Ириска

Марина Симкина
Уже несколько месяцев – несколько унылых зимних месяцев – я очень неохотно надеваю по утрам свою обычную школьную форму: шерстяное коричневое платье и, шерстяной же, чёрный передник. На этом тёмном и пустом фоне мне остро не хватает яркого красного пятна – пионерского галстука. Подумайте, какая несправедливость: семерых моих одноклассников приняли в пионеры уже в ноябре. А меня нет! Хотя я и учусь хорошо, и веду себя тоже очень хорошо. Просто мне осенью еще не было десяти.

Но вот, наконец-то, и я  пионерка! Я иду по улице со своего первого пионерского сбора. Тепло! Солнышко осторожно, через беретовый блин, гладит меня по макушке. Новое весеннее пальто на мне – нараспашку. Оно ещё чуть длинновато для меня. Твёрдые обшлага, не успевшие пока обмяться, скрывают половину ладони,  большие накладные карманы пусты и прохладны, как пещеры. Я только что дала клятву. Моя готовность служить своей Родине и быть всем-всем примером так же свежа и необношена, как моё новое пальто.

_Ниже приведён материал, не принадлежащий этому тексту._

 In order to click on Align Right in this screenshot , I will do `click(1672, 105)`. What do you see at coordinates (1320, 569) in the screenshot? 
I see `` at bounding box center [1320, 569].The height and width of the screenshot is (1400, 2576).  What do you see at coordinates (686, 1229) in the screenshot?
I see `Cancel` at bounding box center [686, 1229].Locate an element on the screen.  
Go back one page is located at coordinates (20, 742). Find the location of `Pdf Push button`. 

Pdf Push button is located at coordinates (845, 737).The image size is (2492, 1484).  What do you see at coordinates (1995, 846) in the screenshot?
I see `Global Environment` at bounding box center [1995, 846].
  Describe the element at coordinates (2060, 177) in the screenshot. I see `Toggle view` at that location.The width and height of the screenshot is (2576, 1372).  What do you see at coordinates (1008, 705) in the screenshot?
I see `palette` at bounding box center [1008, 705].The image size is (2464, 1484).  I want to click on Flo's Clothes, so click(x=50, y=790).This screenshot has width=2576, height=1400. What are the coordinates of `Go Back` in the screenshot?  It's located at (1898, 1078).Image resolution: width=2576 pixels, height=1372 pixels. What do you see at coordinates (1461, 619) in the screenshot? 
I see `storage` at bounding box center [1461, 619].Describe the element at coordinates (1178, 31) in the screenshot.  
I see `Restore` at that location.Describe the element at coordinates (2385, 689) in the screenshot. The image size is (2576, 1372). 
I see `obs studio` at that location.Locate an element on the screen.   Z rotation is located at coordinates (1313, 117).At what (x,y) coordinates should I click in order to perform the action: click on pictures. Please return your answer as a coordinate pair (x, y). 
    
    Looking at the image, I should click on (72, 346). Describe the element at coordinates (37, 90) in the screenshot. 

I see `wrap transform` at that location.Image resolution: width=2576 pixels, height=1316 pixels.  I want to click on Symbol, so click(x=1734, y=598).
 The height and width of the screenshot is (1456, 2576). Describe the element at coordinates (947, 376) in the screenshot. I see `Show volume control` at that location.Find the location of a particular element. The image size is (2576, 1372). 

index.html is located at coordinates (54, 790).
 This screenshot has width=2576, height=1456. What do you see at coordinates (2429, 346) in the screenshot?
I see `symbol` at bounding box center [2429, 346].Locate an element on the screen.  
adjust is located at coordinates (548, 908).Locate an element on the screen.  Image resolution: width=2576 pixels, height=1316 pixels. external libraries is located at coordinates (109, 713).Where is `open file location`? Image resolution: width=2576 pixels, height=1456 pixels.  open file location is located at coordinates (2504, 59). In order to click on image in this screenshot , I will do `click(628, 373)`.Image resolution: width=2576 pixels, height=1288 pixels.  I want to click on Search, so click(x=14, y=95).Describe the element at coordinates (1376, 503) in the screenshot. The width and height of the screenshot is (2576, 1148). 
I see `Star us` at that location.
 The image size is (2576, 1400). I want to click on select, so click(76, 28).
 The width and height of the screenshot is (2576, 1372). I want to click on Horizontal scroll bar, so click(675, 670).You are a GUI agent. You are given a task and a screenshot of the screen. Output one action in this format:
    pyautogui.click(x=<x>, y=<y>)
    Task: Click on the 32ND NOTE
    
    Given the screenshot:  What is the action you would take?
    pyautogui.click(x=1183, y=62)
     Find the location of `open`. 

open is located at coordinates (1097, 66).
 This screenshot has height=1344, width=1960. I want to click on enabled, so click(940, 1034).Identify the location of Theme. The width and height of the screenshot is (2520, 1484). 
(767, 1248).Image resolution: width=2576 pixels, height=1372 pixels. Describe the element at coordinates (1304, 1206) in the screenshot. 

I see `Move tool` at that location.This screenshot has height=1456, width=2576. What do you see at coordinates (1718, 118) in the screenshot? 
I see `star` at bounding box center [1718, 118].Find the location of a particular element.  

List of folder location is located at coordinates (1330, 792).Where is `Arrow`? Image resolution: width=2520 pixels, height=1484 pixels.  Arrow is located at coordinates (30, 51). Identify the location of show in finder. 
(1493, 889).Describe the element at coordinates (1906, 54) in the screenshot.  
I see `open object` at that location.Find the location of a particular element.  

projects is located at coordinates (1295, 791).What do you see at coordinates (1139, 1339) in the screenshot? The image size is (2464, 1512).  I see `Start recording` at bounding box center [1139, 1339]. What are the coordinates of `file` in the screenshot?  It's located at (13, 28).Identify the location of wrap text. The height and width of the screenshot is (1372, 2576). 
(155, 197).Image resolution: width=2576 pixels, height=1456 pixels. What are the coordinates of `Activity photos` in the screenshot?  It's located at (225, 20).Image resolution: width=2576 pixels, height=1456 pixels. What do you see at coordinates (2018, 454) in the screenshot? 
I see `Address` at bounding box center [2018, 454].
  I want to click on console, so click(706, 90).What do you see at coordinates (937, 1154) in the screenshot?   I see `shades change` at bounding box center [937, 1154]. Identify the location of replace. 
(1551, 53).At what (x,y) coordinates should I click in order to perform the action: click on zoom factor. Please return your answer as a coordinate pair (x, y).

Рядом со мной идет моя подружка Оля. У неё день рождения только в сентябре – в пионеры ей пока рано. Но мы всё равно дружим. Мы пересчитываем наши копейки и, как обычно, в складчину, покупаем в киоске пару ирисок. Но я не решаюсь положить свою ириску в рот: ведь пока её как следует не сомнёшь зубами, ириска будет твёрдая и квадратная, а щека оттопырится. И тогда можно нечаянно закапать сладким ирисочным соком свою ослепительную пионерскую форму.

Вдруг я вижу старичка! Он очень старенький и очень устал, совсем не может идти: всем телом прислонился к стене, а сумку поставил на скамейку. Сумка, наверное, очень тяжёлая...
– Дедушка! Вам помочь? – кидаюсь я к нему.
Но старичок, не отрываясь от стены, поворачивает ко мне голову и отвечает что-то очень злое, а  что – я даже понять не могу. Удивлённая, я обхожу его с другой стороны и опять спрашиваю:
– Дедушка! Вам помочь?
Но дедушка снова поворачивает ко мне только голову и, не отрывая туловища от стены, ещё раз бормочет что-то злое и шипучее. А Оля тянет, тянет меня за рукав и, наконец, совершенно огорошенную, оттаскивает в сторону.
– Почему он злится? – растерянно спрашиваю я у подружки.
– Ты что, не видишь? – Он же писает! – отвечает мне Оля. – Что ты к нему пристала?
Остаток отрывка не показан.